И вот набивать брюхо мне определённо не следовало. Стоило бы ограничиться пирожком из буфета или вовсе потерпеть, а так всё занятие сверхйогой не столько медитировал и прорабатывал внутреннюю энергетику, сколько боролся с сонливостью. Пока в зале параллельно шла тренировка по рукопашному бою, и выдвинувшийся на место правой руки сенсея Яков Беляк почём зря шпынял неофитов, у меня ещё кое-как получалось не зевать, а вот дальше стало совсем невмоготу. Желавшими обрести внутреннее равновесие, а то и сразу просветление студентами занялся самолично господин Горицвет, а его плавный голос убаюкивал лучше всяких колыбельных.
«Это какое такое предложение он отцу Сергию через Альберта Павловича сделал, если священник о вертепе речь завёл?» — подумалось в миг краткого прояснения сознания, а потом мысли перескочили на Льва, который то ли поостыл к тренировкам, то ли с началом стажировки в аналитическом дивизионе уже не мог позволить себе многочасовые занятия рукопашным боем.
Хорошо ему — свободный человек! Хочет — ходит, не хочет — не ходит. А вот меня мигом на путь истинный наставят. Ладно хоть ещё от перевода в оперчасть отвертеться получилось…

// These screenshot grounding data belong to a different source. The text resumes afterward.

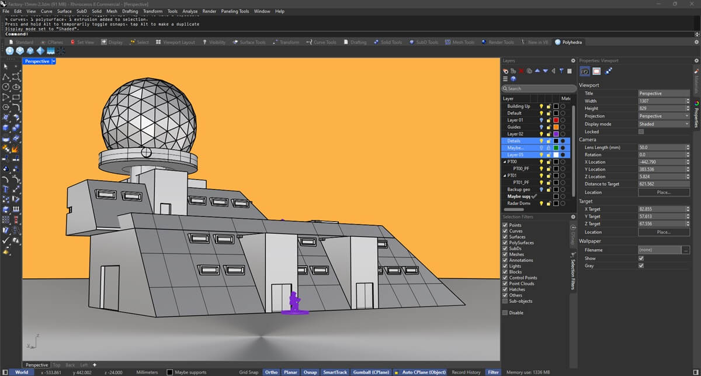Click the layer filter funnel icon

(561, 71)
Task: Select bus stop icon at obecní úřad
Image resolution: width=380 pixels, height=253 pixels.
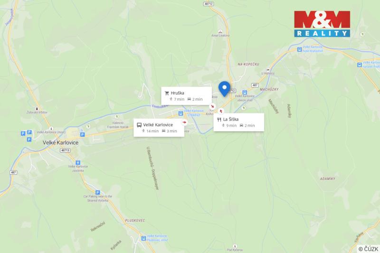Action: click(245, 92)
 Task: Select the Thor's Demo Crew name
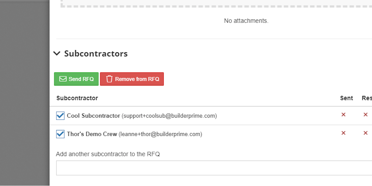click(92, 134)
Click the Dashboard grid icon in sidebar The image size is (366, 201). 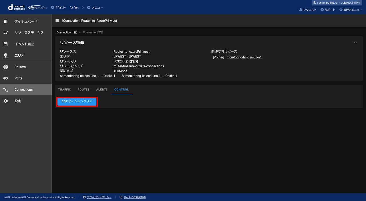click(x=6, y=21)
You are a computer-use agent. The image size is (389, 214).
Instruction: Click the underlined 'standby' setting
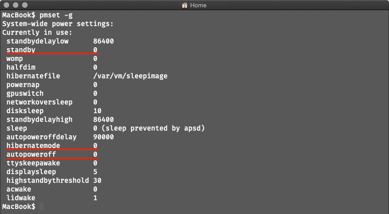[21, 49]
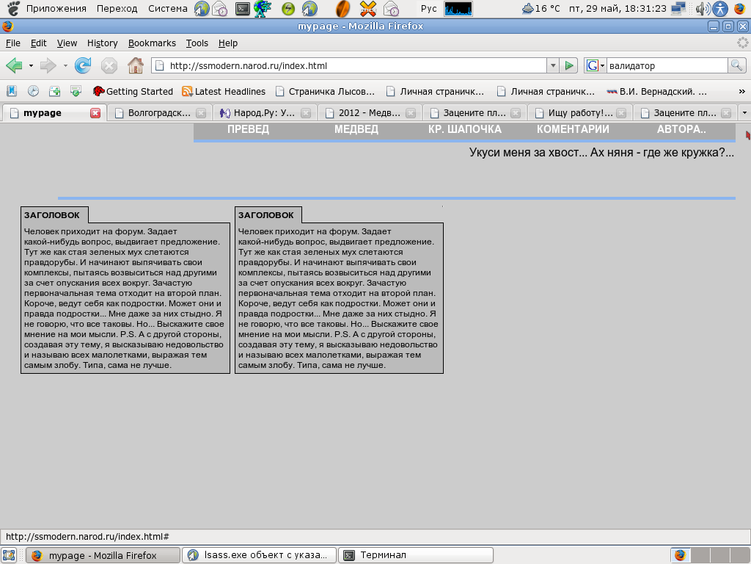Open the terminal launcher in top panel

242,9
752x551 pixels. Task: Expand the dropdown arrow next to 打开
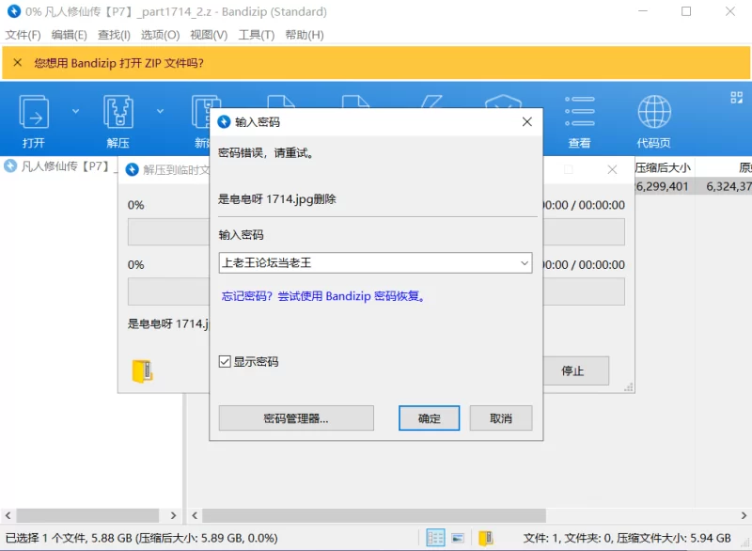click(76, 111)
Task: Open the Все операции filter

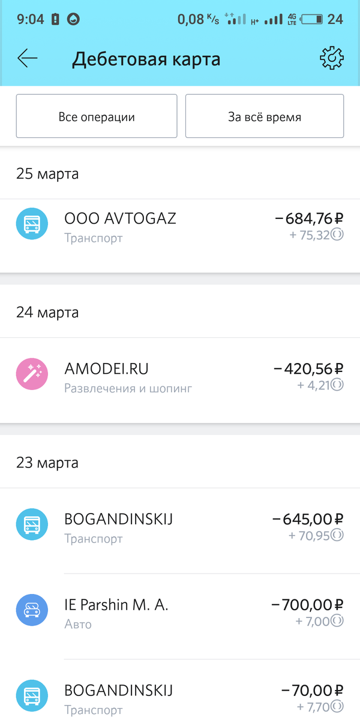Action: coord(96,116)
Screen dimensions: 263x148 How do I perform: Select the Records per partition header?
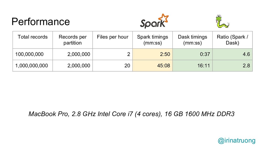(73, 40)
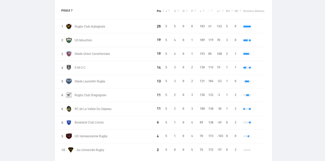This screenshot has height=161, width=325.
Task: Sort standings by the BD bonus column
Action: point(238,11)
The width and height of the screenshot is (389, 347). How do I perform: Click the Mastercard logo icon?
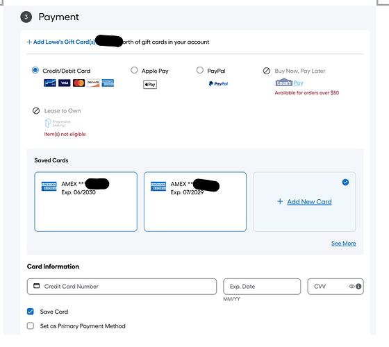click(79, 83)
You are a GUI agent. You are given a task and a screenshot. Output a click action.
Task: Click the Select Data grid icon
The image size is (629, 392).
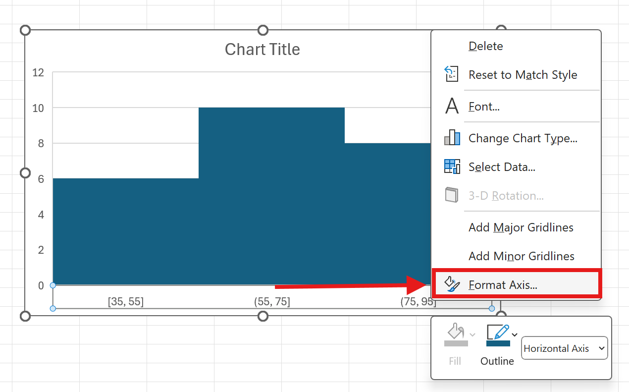(x=452, y=167)
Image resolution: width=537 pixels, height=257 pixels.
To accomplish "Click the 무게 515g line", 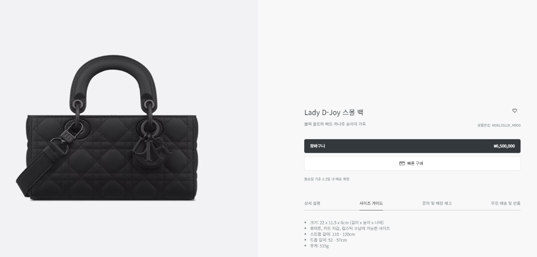I will tap(320, 246).
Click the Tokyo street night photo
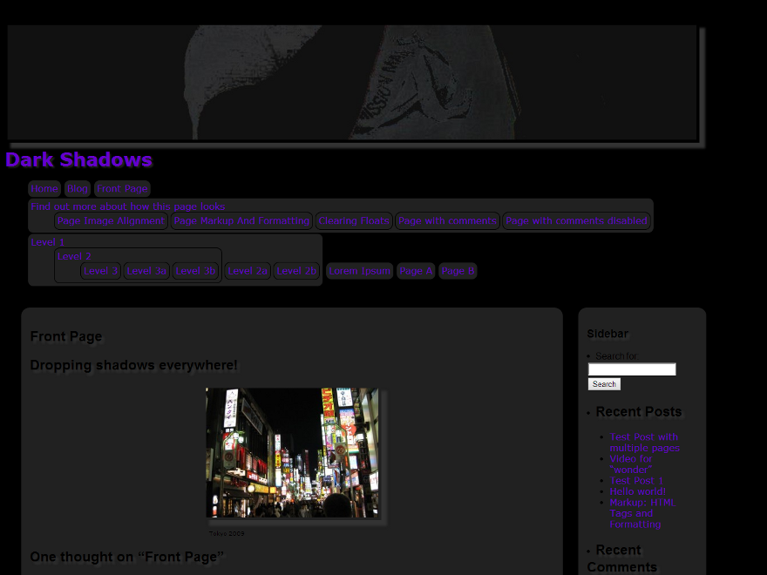 [292, 453]
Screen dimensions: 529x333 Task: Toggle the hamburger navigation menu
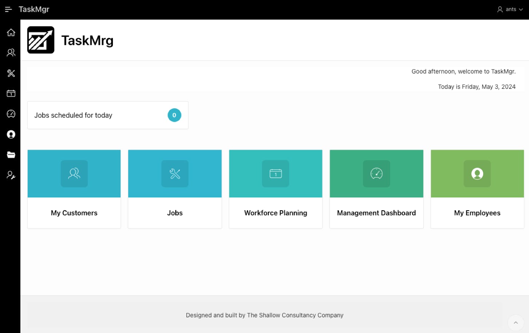(x=8, y=9)
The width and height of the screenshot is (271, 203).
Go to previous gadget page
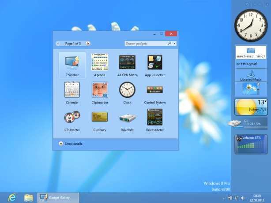point(58,44)
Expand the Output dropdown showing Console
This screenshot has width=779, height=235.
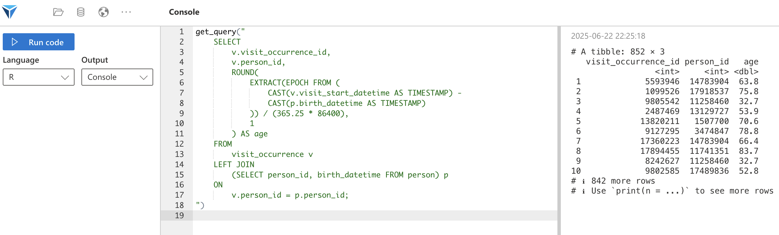point(117,77)
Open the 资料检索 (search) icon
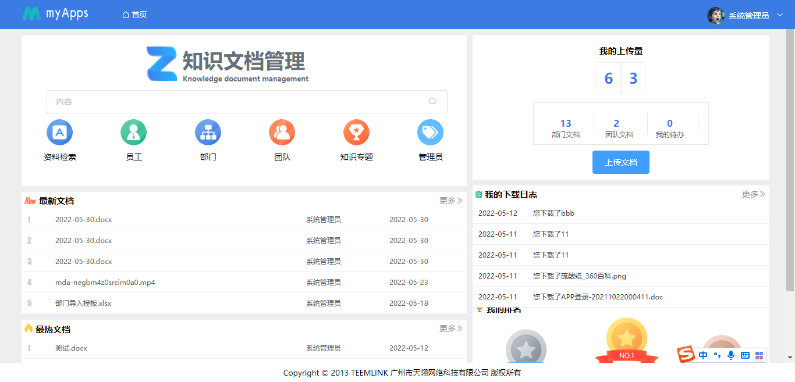 coord(59,132)
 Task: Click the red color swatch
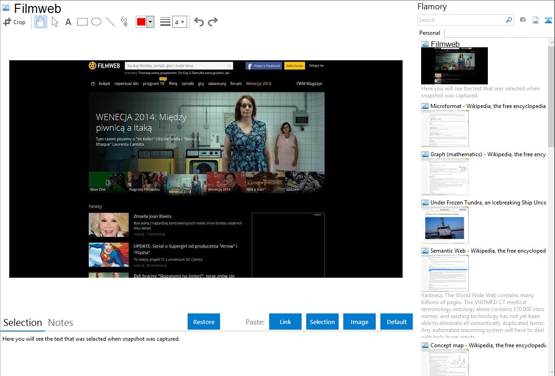tap(141, 22)
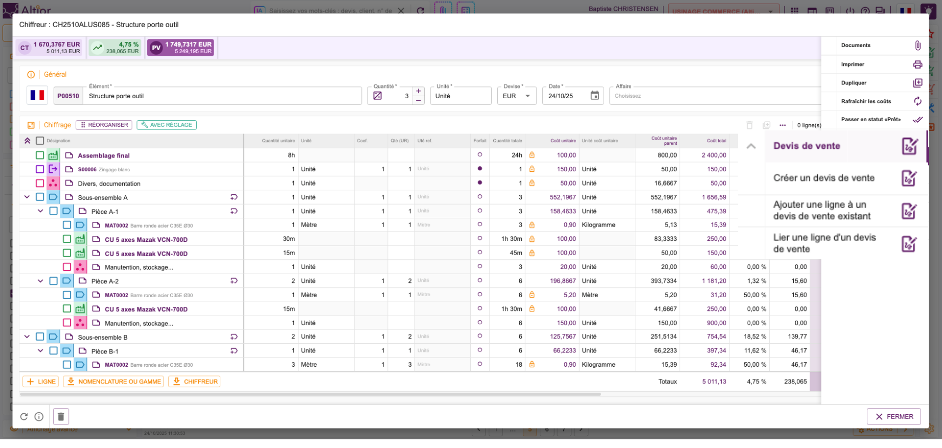Open the calendar icon in the Date field
This screenshot has width=942, height=448.
594,96
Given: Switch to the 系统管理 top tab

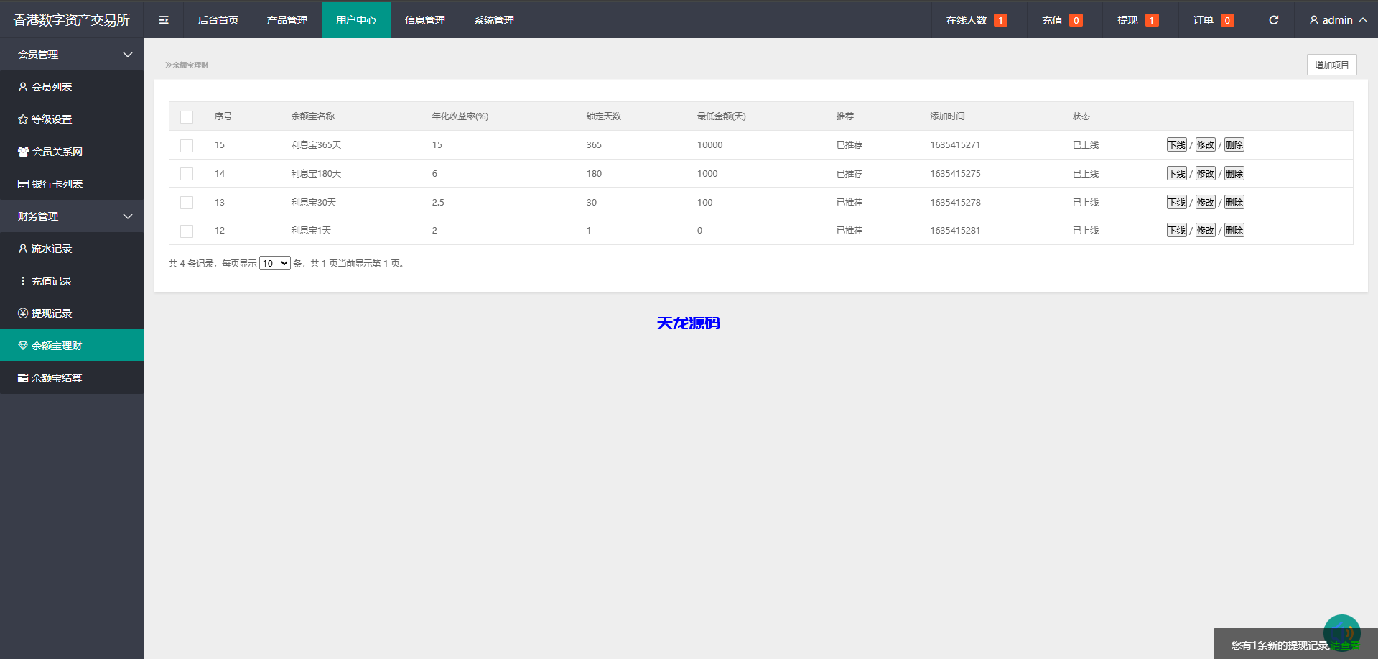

Дальше я вспомнил, что так и не определился с подарком товарищу на новоселье, и вот тогда, — именно тогда, помню это со всей отчётливостью, — раздался голос:
— Не выспался, мой дорогой?
«Беда!» — всколыхнулось в голове, и я вроде бы даже не вздрогнул, но веки разлепил далеко не сразу, и потому разыгрывать оскорблённую невинность не стал и пытаться.
— Задумался, Федора Васильевна, — уверил я наставницу. — Больше не повторится. Честное слово!
— Ну-ну… — протянула тётка и отошла, но назначить мне в самом конце тренировки парочку дополнительных упражнений она, разумеется, не преминула. И ладно бы просто требовалось расслабленно посидеть в попытках обрести внутреннее равновесие или даже поработать с дыханием — так нет же! Пришлось заняться активной медитацией и работать напрямую с водящим потоком и уж тут никакой созерцательностью и не пахло, ровно штангу в пару центнеров от груди жал, укрепляя энергетические каналы и прорабатывая центральный узел. По сути — ещё одна полноценная тренировка получилась.
В итоге по окончанию занятия сверхйогой я только и успел, что осушить в буфете стакан газированной воды без сиропа, и рвануть на полигон. Располагался тот на противоположном краю студгородка, бежать пришлось со всех ног. Явился последним, за что и огрёб.
— Разогрелся уже, как вижу? — нахмурился Александр Малыш и дал отмашку. — Начинай отрабатывать плазменный хлыст!
Ага, вот так сразу — без предварительной подготовки и набранного внутреннего потенциала, исключительно за счёт одного лишь входящего потока по принципу сколько взял, столько и потратил, сверхджоуль в сверхджоуль.
Напряжение! Ионизация! Нагрев! Давление!
И нет — не выброс. Удержание!
Плазменный хлыст изгибался самым невообразимым образом, но я стабилизировал его состояние и полосонул бревно — да так, что дымящиеся щепки полетели. Перерубить — не перерубил и повторил удар, а потом ещё, ещё и ещё, подпитывая и усиливая энергетическую структуру, не позволяя ей утратить форму. Остальные тоже не прохлаждались, им тоже нашлось, чем заняться.